**Activities:**
• 1. Output the text on Megrahi's release word for word, everything from "And the whole" down to "and Licensing Division.".
• 2. In the text on Megrahi's release, condense the paragraph beginning "The CR document explains" into a bulleted list that keeps its main facts.
• 3. According to the text on Megrahi's release, who wrote the two documents that Kenny MacAskill received on 14 August 2009?

**Source document:**
Elsewhere in the article it was said these talks were "over Megrahi's appeal against his conviction." This could mean the meeting of the day before where the Libyans were reportedly told Megrahi would have to surrender it before being released. (see 12 August) Any direct connection between the appeal and the imminent decision remained unstated in the article. But comparing two sections, the language reflects the kind of confusion Megrahi may have been experiencing at the very moment:
The Libyan man convicted of the Lockerbie bombing is likely to be freed on compassionate grounds next week, the BBC understands. [...] A prisoner transfer cannot take place if criminal proceedings are active, meaning Megrahi would have to drop his latest appeal against his conviction in order to be sent home.
And the whole article's premise was that someone with inside info he couldn't explain was sure that Megrahi would be sent home on compassion grounds - just as the appeal was surrendered.
One year ago today, on the afternoon of 14 August 2009, Kenny MacAskill received his “final advice from my officials” on the legal options for release/transfer. This came as two documents, one on prisoner transfer advice and one on Compassionate Release (CR), both penned by W. George Burgess of the Criminal Law and Licensing Division.
Both documents set out “mechanical criteria” and a longer section on legal, structural, and public relations considerations. All discussions with U.S. government counterparts and some points from the UK foreign Office are redacted. Both say for “timing: Urgent. This advice should be considered alongside advice on the Libyan Government’s application under the PTA.” The PTA advice document added between the sentences "the 90 day guideline in the Prisoner Transfer Agreement finished on 3 August 2009." The was reportedly extended (see 3 August) and if so, proved no barrier.
The CR document explains requests are usually passed through a ”prison governor” who considers all facts and then applies for the prisoner. But in this case Megrahi was allowed to lobby straight to the top, with Prison Services only consulted after. All were in agreement, however - the Governor, Medical Officer, and Prison Social Work Unit. All in all, Burgess found no reason to deny the request or even to keep Megrahi on Great Britain. Paragrahph 17 reasons he would not be allowed to travel freely outside the country, but Libya, instead of the UK, could be the country he'd have to stay in.
All the mechanical criteria for PTA had been met "bar the criterion of 'finality of judgment.'" Both appeals were in force, but "we understand that Mr Al-Megrahi has lodged a notice of abandonment." And yet, an incomplete sentence explains "the fact that this criterion on finality of judgment, in itself, is reason to refuse the transfer." The heinousness of the crime he was accepted as guilty of - extremely heinous - was itself reasoned to be no obstacle to a transfer. But his appeal surrender not being finished yet, and/or the Crown's appeal for longer sentence (due to heinousness), were sufficient. Bizarre.
Shockingly, Burgess also said the Crown's outstanding appeal for longer sentence was enough to bolock the PTA despite Megrahi's own surrendered appeal. Precisely the sharpest danger that faced the prisoner in the surrender process was recognized and suggested in this strategy paper.
The PTA advice section "public confidence in the justice system" is highly interesting. Its two points (paragraphs 15 and 16) address a “perception that the appeal and the PTA application are linked,” and pursuing the PTA “could be seen as influencing Mr. Al-Megrahi’s decision on whether to continue his appeal.” Burgess was happy with macAskill’s solution so far; “to avoid this, you have been at pains throughout the process to avoid discussion or consideration of the appeal,” while proceeding on a course that seems to have silently destroyed it. “Finality of judgment” is all that was ever mentioned, a phrase meaning all proceedings - including appeals – must be closed.
MacAskill's ongoing refusal or inability to decide against the transfer - when he would have to rule against it eventually - might constitute actual influence on Megrahi's decision-making, if managing to avoid the perception of it. Even after 12-14 August, Mr. MacAskill continued to put off the inevitable decision, as if he were waiting for some final piece to fall into place.

**Data under study:**
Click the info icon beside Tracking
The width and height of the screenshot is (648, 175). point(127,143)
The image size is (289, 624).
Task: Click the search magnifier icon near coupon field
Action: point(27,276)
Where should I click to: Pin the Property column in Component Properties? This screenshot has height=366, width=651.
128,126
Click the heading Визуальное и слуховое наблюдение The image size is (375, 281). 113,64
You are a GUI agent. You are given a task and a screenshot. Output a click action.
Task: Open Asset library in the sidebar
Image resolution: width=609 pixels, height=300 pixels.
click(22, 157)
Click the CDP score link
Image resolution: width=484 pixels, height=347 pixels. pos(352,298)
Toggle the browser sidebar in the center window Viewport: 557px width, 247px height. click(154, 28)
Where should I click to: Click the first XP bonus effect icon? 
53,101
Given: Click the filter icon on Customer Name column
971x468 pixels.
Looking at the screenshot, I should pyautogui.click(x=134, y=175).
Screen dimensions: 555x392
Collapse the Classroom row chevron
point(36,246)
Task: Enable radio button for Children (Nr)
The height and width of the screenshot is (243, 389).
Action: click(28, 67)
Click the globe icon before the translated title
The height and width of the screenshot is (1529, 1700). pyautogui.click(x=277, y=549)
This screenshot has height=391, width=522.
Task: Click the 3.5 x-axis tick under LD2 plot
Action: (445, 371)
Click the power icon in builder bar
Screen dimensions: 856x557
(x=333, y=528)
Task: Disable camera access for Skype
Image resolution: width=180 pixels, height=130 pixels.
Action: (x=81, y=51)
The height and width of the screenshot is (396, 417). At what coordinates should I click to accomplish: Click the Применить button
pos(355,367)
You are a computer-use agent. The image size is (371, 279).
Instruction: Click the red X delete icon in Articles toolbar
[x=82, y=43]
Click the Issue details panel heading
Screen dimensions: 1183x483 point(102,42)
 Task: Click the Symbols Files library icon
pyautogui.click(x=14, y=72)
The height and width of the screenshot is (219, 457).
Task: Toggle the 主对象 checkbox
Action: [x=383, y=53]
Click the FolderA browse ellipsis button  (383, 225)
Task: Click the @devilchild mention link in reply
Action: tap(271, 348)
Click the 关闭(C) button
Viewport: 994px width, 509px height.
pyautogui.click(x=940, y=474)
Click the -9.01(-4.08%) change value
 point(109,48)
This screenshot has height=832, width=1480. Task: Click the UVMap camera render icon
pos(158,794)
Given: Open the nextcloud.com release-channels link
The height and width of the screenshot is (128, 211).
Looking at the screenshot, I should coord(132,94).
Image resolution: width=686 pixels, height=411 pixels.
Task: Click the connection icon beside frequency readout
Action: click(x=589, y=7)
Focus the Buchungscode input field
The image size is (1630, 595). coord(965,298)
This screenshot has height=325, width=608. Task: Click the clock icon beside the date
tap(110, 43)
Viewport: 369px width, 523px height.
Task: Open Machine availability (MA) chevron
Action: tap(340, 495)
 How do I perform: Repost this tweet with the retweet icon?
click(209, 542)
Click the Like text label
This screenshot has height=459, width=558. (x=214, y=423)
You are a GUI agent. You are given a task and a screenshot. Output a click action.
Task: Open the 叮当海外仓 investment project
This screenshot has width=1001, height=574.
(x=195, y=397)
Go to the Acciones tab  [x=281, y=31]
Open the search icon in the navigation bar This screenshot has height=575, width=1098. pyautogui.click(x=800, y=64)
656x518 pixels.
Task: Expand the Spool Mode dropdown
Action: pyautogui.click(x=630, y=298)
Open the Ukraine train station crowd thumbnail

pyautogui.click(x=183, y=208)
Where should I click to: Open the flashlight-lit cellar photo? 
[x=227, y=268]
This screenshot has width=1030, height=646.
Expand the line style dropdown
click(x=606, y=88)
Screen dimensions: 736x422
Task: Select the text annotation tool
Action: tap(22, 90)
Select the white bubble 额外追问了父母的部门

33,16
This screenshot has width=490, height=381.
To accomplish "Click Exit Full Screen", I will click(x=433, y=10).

**Answers to this exercise:**
• 1.
And the whole article's premise was that someone with inside info he couldn't explain was sure that Megrahi would be sent home on compassion grounds - just as the appeal was surrendered.
One year ago today, on the afternoon of 14 August 2009, Kenny MacAskill received his “final advice from my officials” on the legal options for release/transfer. This came as two documents, one on prisoner transfer advice and one on Compassionate Release (CR), both penned by W. George Burgess of the Criminal Law and Licensing Division.

• 2.
- Compassionate release requests usually go through a prison governor, who considers all the facts and then applies for the prisoner.
- In this case Megrahi was allowed to lobby straight to the top, and Prison Services were consulted only afterward.
- The Governor, Medical Officer, and Prison Social Work Unit all agreed.
- Burgess found no reason to deny the request or to keep Megrahi in Great Britain.
- Paragraph 17 states that he would not be allowed to travel freely outside the country, but the country he would have to stay in could be Libya instead of the UK.

• 3. W. George Burgess of the Criminal Law and Licensing Division wrote them.